You need to demonstrate knowledge of UX tools and processes (what future employers will look for). Case studies that incorporate research, problem-solving, strategy, imagination, and (if possible) results are the best way to do this.
There are a variety of ways of building a portfolio, but the best is taking a real website, and redesigning it. Don’t worry if your first few projects aren’t the best; as long as you demonstrate improvement and growth, that counts for something.
You can showcase your portfolio on sites such as Behance, Dribbble, or preferably create your website.
Landing Your First Job in UX
Start combing the job boards to see which companies are looking for UX designers. There’s a global shortage of qualified UX designers, so if you can’t find anything you’re looking in the wrong place! Make sure your whole network, from your Mom’s hairdresser to the barista at your favorite coffee place know that you’re looking; you never know where a good lead will come from.
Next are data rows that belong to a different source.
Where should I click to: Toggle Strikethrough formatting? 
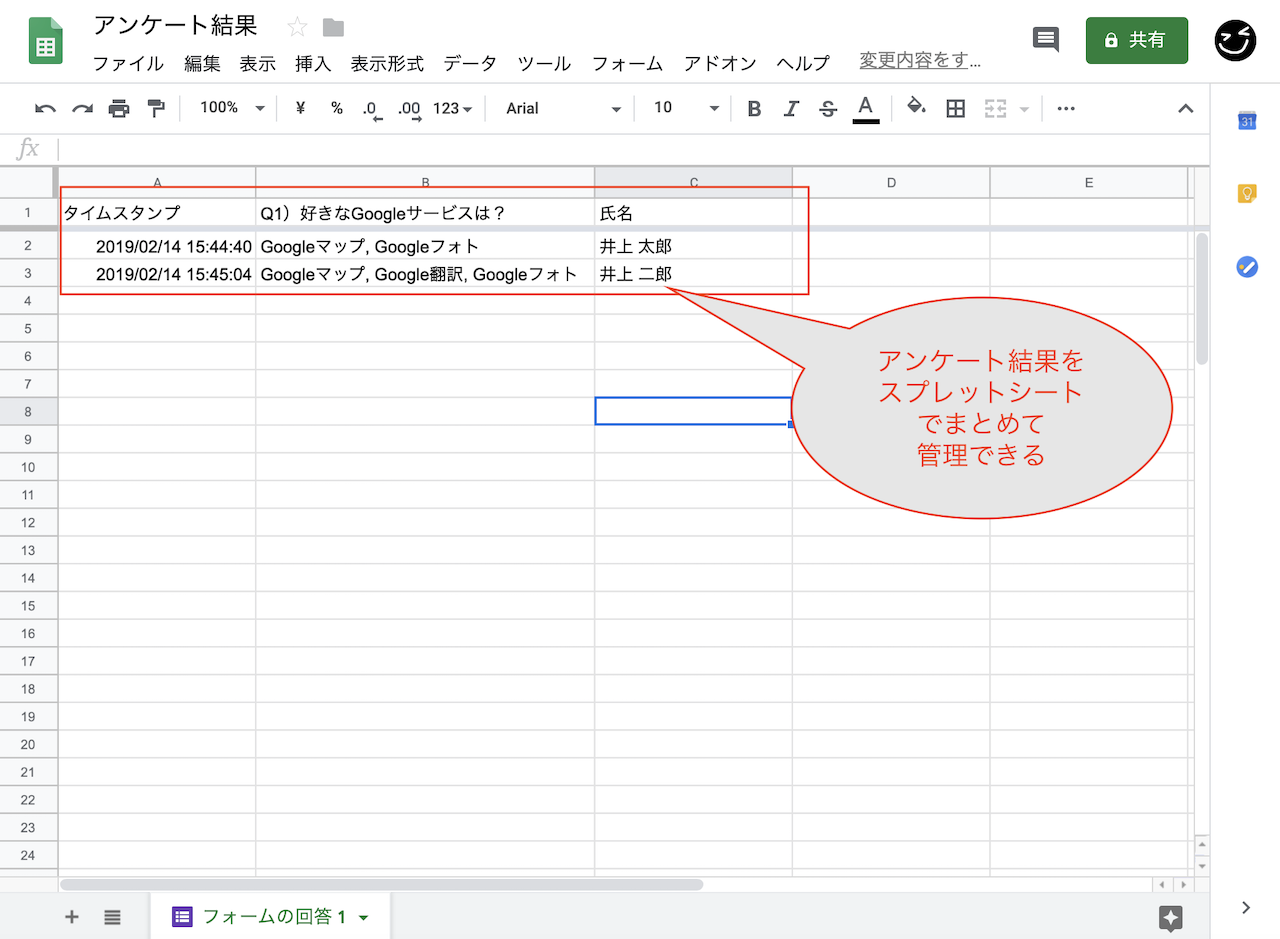click(x=828, y=109)
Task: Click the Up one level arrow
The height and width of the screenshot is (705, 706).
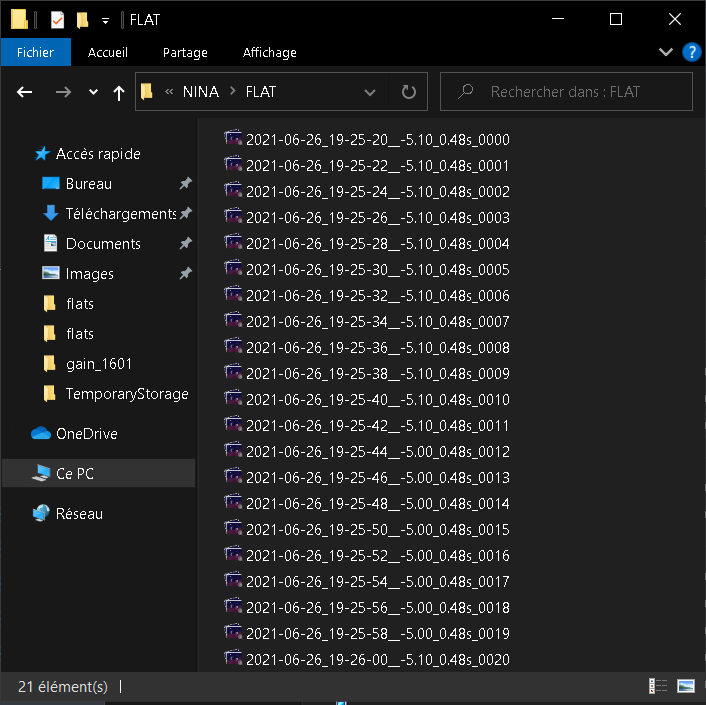Action: 119,92
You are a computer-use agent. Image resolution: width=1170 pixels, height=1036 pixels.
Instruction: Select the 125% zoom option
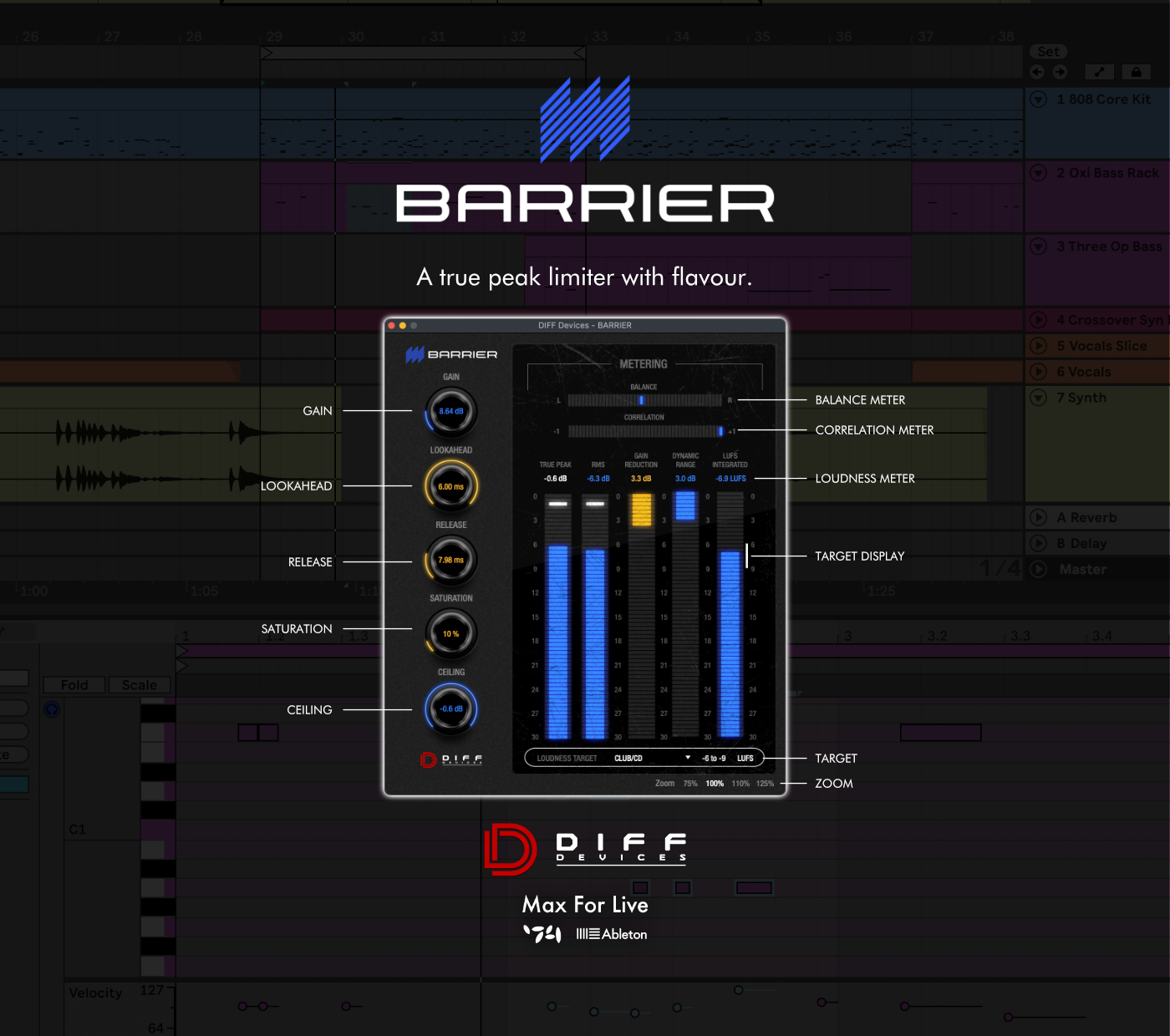(765, 784)
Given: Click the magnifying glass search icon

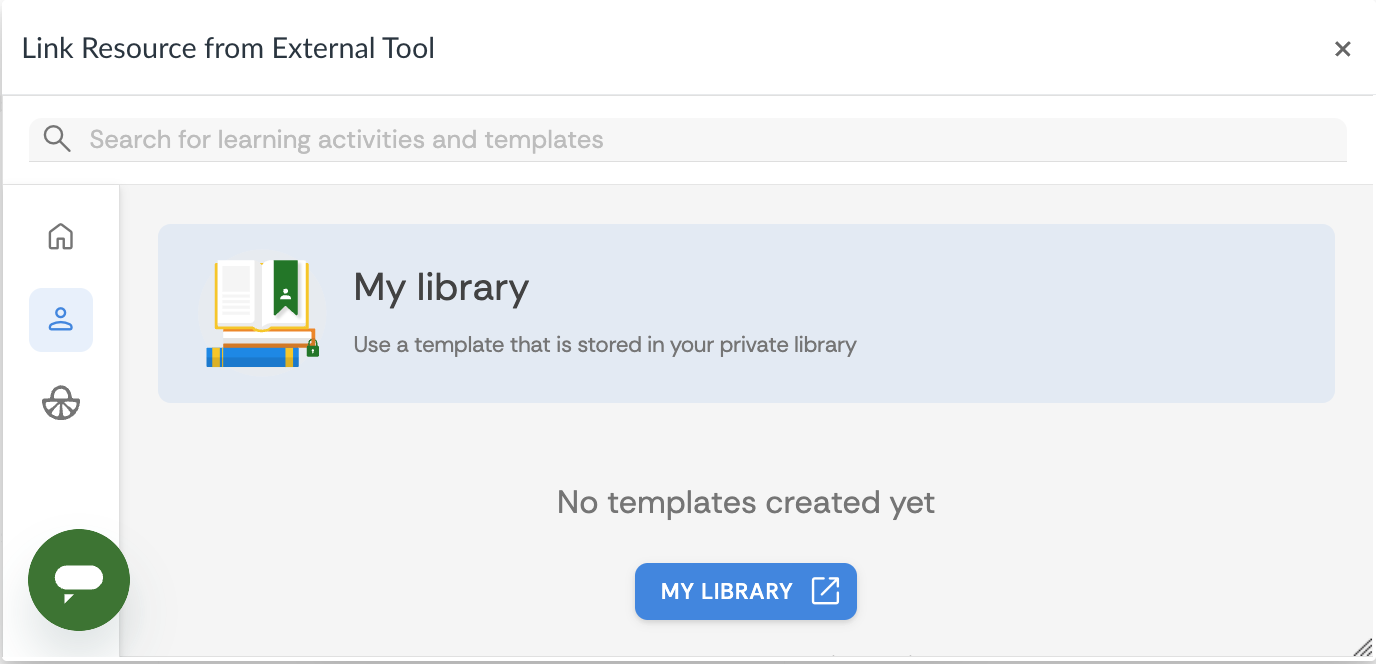Looking at the screenshot, I should click(57, 138).
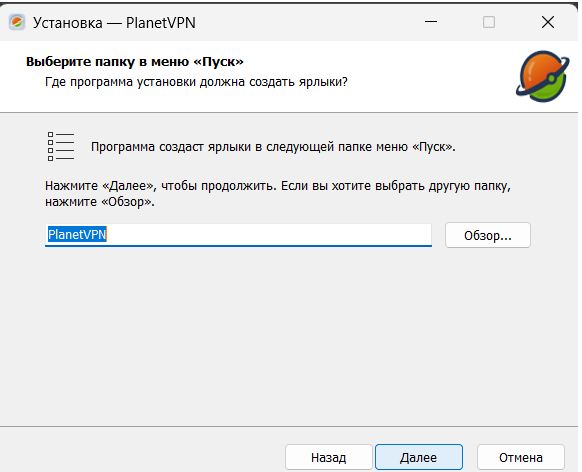This screenshot has height=472, width=582.
Task: Go back with the Назад button
Action: [328, 457]
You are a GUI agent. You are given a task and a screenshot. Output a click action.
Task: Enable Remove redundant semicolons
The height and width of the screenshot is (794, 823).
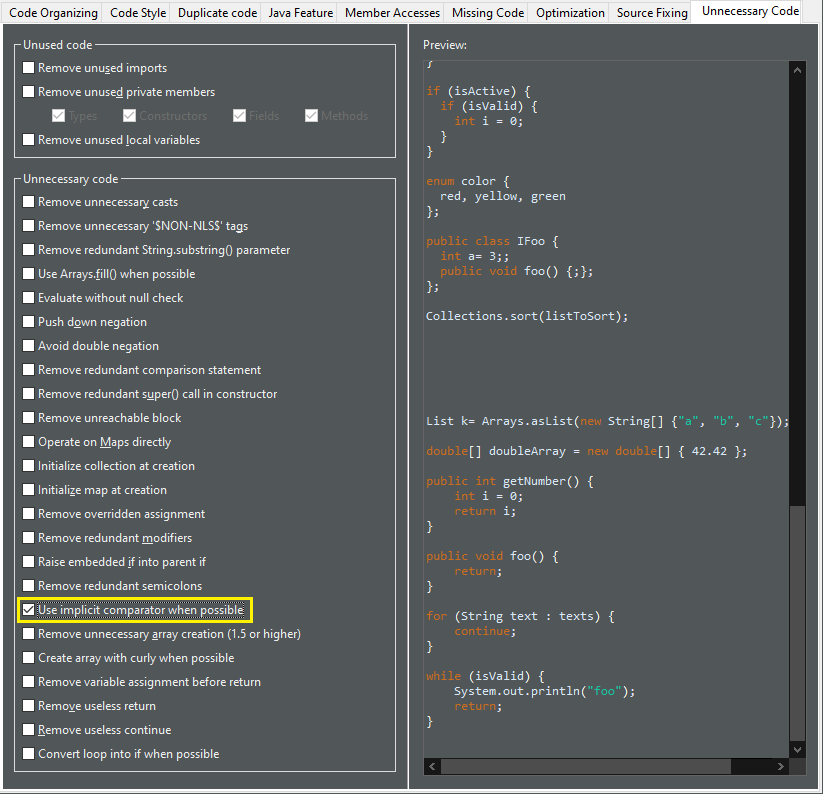coord(29,586)
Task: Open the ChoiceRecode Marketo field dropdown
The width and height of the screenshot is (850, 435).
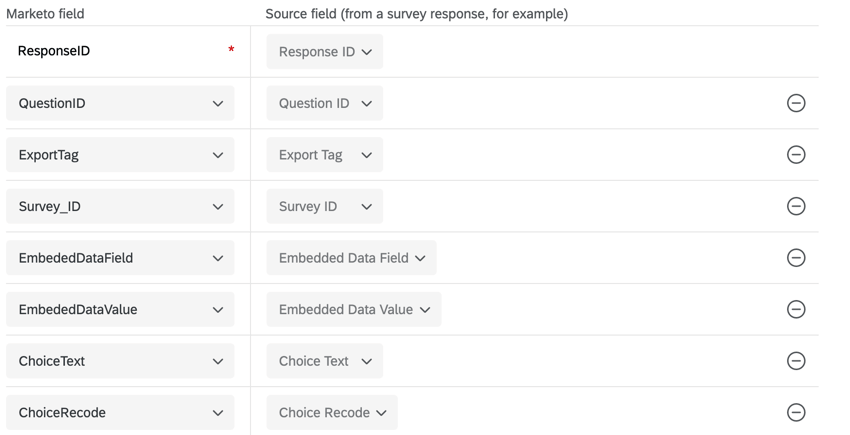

Some companies are looking for UX skills as part of other roles. Others are looking for full-time UXers.
Don’t be disheartened if “Junior UX Designer” positions require 2 years of experience; HR just throws this in as a pre-filter. If you think you can do the job, apply anyway, if your portfolio’s good you might get an interview regardless, and if you get an interview they think you’re worth taking the time to meet.
If you don’t get the job, don’t be downhearted. Remember: every time someone else gets a job, that’s one less person you’re competing with for the next job.
Quick Prep on Some Common UX Interview Questions:
What’s your interpretation of a UX Designer?
What has inspired you to become a UX Designer?
How do you take constructive feedback and non-constructive feedback?
Who, or what companies, do you look up to in this industry, and why?
What’s your process with a new project?
Good Luck!
So, now you know what it takes to get into the field, it’s time to start applying yourself to this newfound and richly rewarding career. As the great writer Anton Chekov said, “Knowledge is of no value unless you put it into practice.” So get out there and practice, practice, practice. Add and add and add to your portfolio.
To become a UX Designer, enroll in a great course, build your portfolio, network, apply for roles, and always be learning. Always be open to new ideas and suggestions. There’s a lot of leg work, but the juice will be worth the squeeze.